Re-examining and retrofitting older, potentially hazardous battery storage systems should be an “essential” part of preventing harm, according to a panel of industry leaders.
Speaking at the Energy Storage Summit 2021, hosted by our publisher Solar Media yesterday (2 March) Charlie Pugsley, the deputy fire safety commissioner of the London Fire Brigade, asked why battery storage owners would “not want to apply a retrospective look” to their sites if they believe the older technology could carry a safety risk.
“If you’ve got foreseeable events or got systems with the potential to either harm people or harm the environment, why would you not want to apply a retrospective look to it, to actually see that it’s safe, or anything can be done.”
The commissioner said that London Fire Brigade has spent the past few years “reflecting on what was foreseeable” since the tragic Grenfell Tower fire at a high-rise housing unit in 2017, which was exacerbated by the building’s flammable cladding.
“If we know some things could fail catastrophically or it could have those effects,” he said, “it's going to be a difficult day if one of us is standing there in court saying we knew about it but we didn't do anything.”
It was a sentiment shared by others in the panel discussion. Although actual fires are rare, fire safety is a great concern for the energy storage industry. In the town of Suprise, Arizona, two years ago, a grid-scale battery system installed caught fire and an explosion injured four fire service personnel. Nick Warner, the founding principal of Energy Storage Response Group (ESRG), told Energy-Storage.news last November that there is “nothing stopping what happened in Surprise from happening a dozen more times tomorrow”.
More recently supplier LG Energy Solution, formerly known as LG Chem, has recalled and offered to replace home batteries equipped with lithium battery cells from specific production lots in Australia this year. The company had already issued a voluntary recall on some of its RESU10H home battery systems in the US last December after receiving reports of five fires that had caused damage.
Mike Simpson, the senior technical leader on energy storage and distributed generation for the US' Electric Power Research Institute (EPRI), stressed the “importance of coordination and communication” between operators, first responders and members of the community to better understand how to prevent and control fires, noting that some of the institute’s members are taking retrofitting more seriously.
“A lot of utilities are looking at their existing sites, and actually talking about these issues, identifying that there were things that need to be remediated and going back and doing those studies to understand the cost of retrofit versus the trade-offs in probabilistic safety.”
Although retrofitting is a costly process, Justin McNamara, EMEA business development founder of lithium-ion battery safety and testing business Li-on Tamer, said operators “have to rise above that” to ensure best practice and reinforce trust in the industry.
“If I made a rule today and I know there's a good practice to follow x y and z, is it not incumbent upon me to look back upon previous installations or instances, and apply the lessons I learned today to what has been done in the past?”
Catalina Rozo, chair of the UK Electricity Storage Network association's working group on sustainability safety and supply chains, said that helping stakeholders to all understand “the different chemistries” and how different fire hazards interact with the systems can also help to mitigate harm. For example, she notes that uncharged batteries and those close to fully charged are “not the same” in their chemistries and how they should be dealt with, so it is “important to have an O&M team that is easily reachable.”

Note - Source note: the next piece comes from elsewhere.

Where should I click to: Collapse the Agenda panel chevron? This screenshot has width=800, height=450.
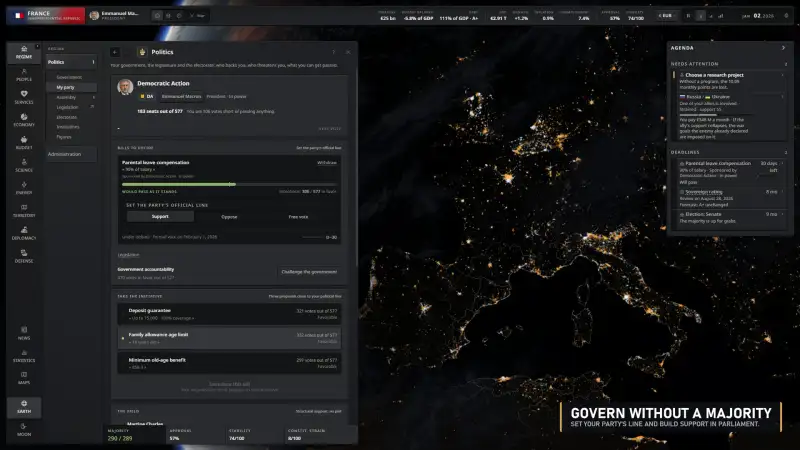(784, 48)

Regulation and collaboration
EPRI's report following the Arizona fire noted that the first responders involved required more adequate training on how to address certain issues with lithium-ion battery storage systems such as thermal runaway. London Fire Brigade's Charlie Pugsley noted that there are still ongoing disputes over the best ways to handle some events.
“There's still international debate for example about what to do about electric vehicles,” he said, “how to fight fires if you get thermal runaway. There's no single clear picture.”
Frank Gordon, head of policy for the UK-based Renewable Energy Association and its research group the Association for Renewable Energy and Clean Technology, said that more government support could incentivise standardisation in the sector and increase transparency. He said there is “no specific subsidy or support for purely energy storage systems”, in the UK, which could lead to creating a kind of “carrot or stick” model of standardisation to ensure that all devices are installed in the same way. “You don't get a feed-in-tariff for example, for a storage device, which would have sets and conditions which would be attached to them,” he said.
In order to build up more effective regulation on battery storage standards, Pugsley said it was important to have working partnerships between operators, and with regulators where appropriate, as first responders come from a position of less knowledge and stretched priorities.
“We’re having to respond from everything from animal rescue to plotting response…I’m not sure we can fully keep pace, which is why partnership working is really important with industry,” he said. “That’s the way forward.”